[Data shown — start]

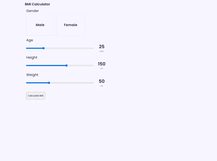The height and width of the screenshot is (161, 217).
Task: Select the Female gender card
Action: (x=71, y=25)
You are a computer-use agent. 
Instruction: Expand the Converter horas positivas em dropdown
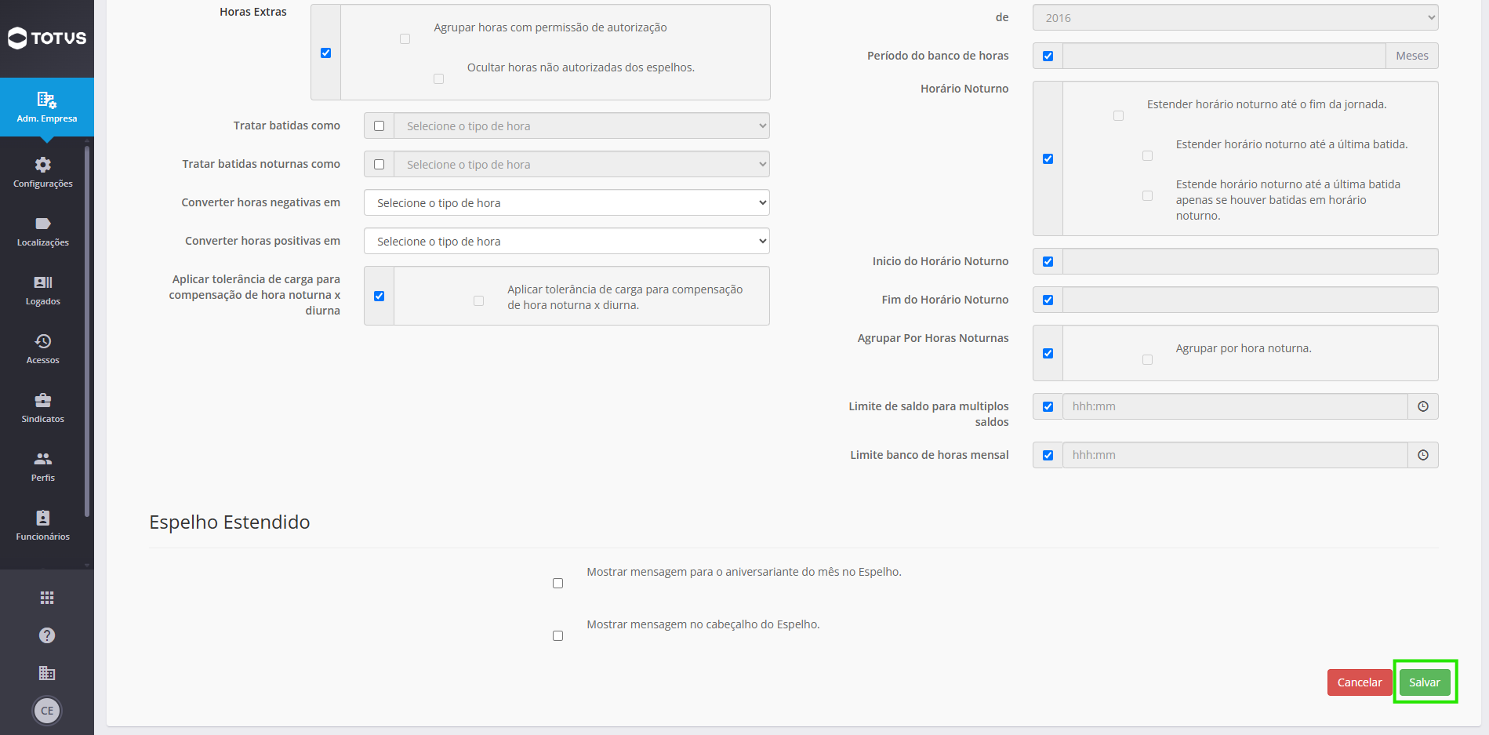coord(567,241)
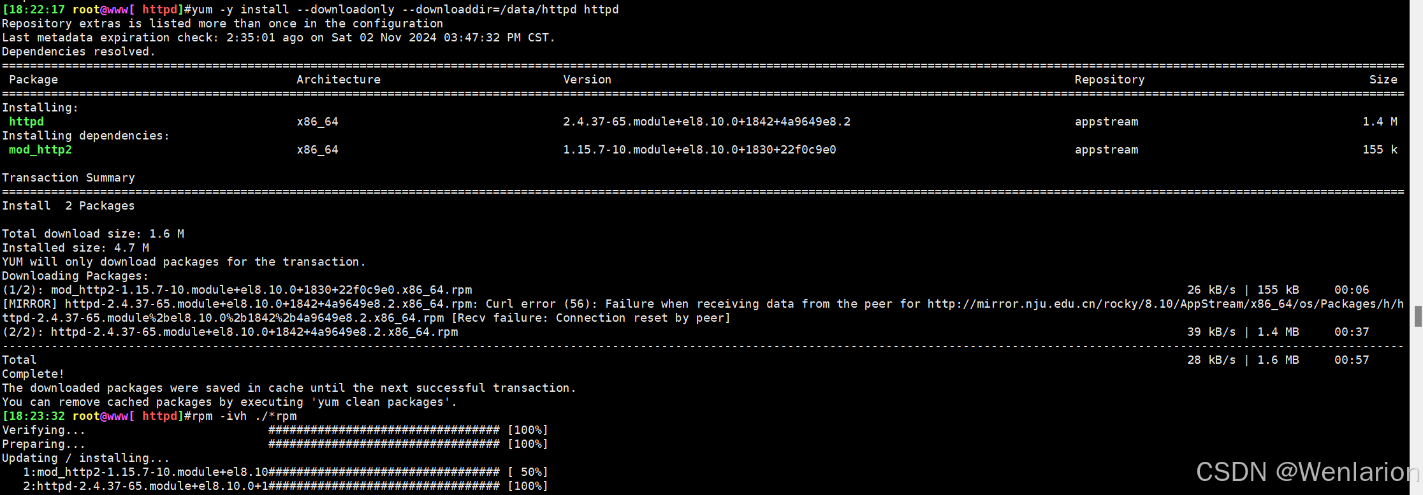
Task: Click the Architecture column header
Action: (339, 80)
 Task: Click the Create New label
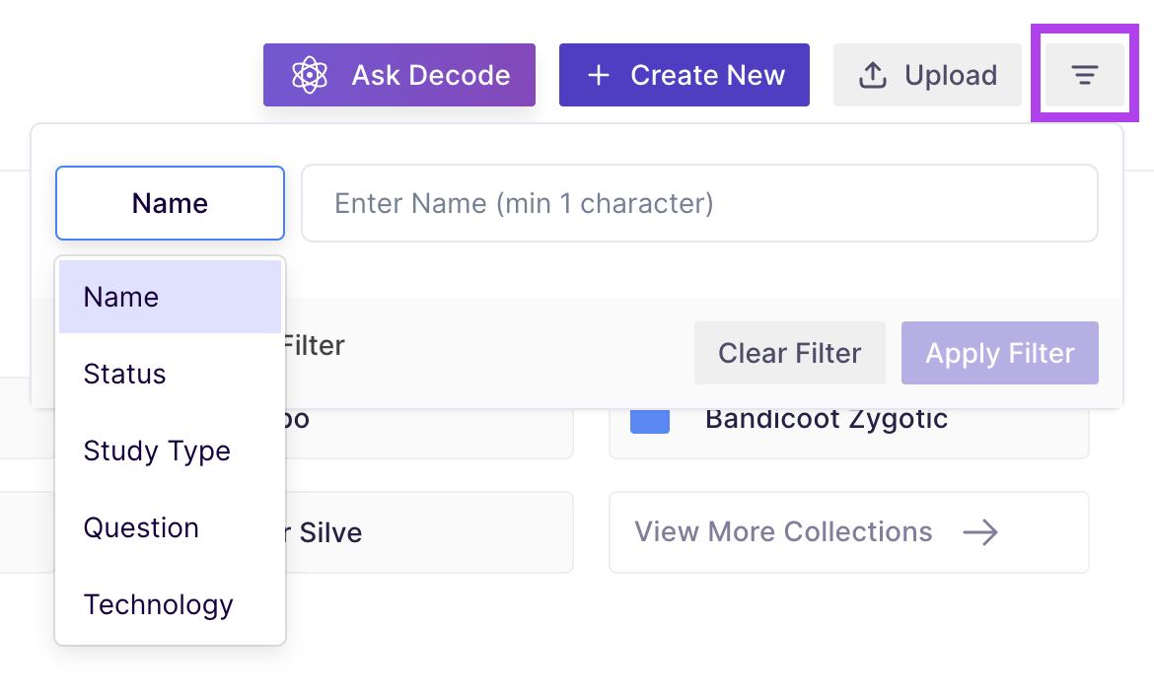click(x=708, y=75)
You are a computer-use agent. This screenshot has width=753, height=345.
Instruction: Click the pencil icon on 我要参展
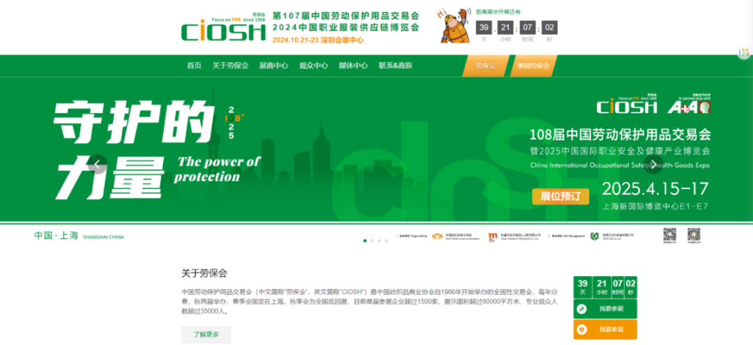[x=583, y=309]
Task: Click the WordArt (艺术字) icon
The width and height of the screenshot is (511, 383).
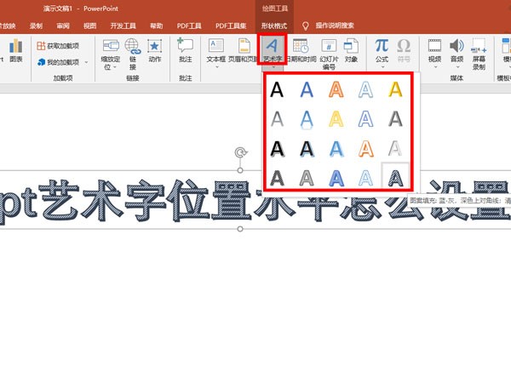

[Data shown — finish]

Only the lines from the one containing "Instruction: Click the pencil icon on 我要参展" through the end of the records above should be retyped, exactly as they stand, with any pictures left out.

## Expected answer
Instruction: Click the pencil icon on 我要参展
[x=583, y=309]
Task: Click the WordArt (艺术字) icon
The width and height of the screenshot is (511, 383).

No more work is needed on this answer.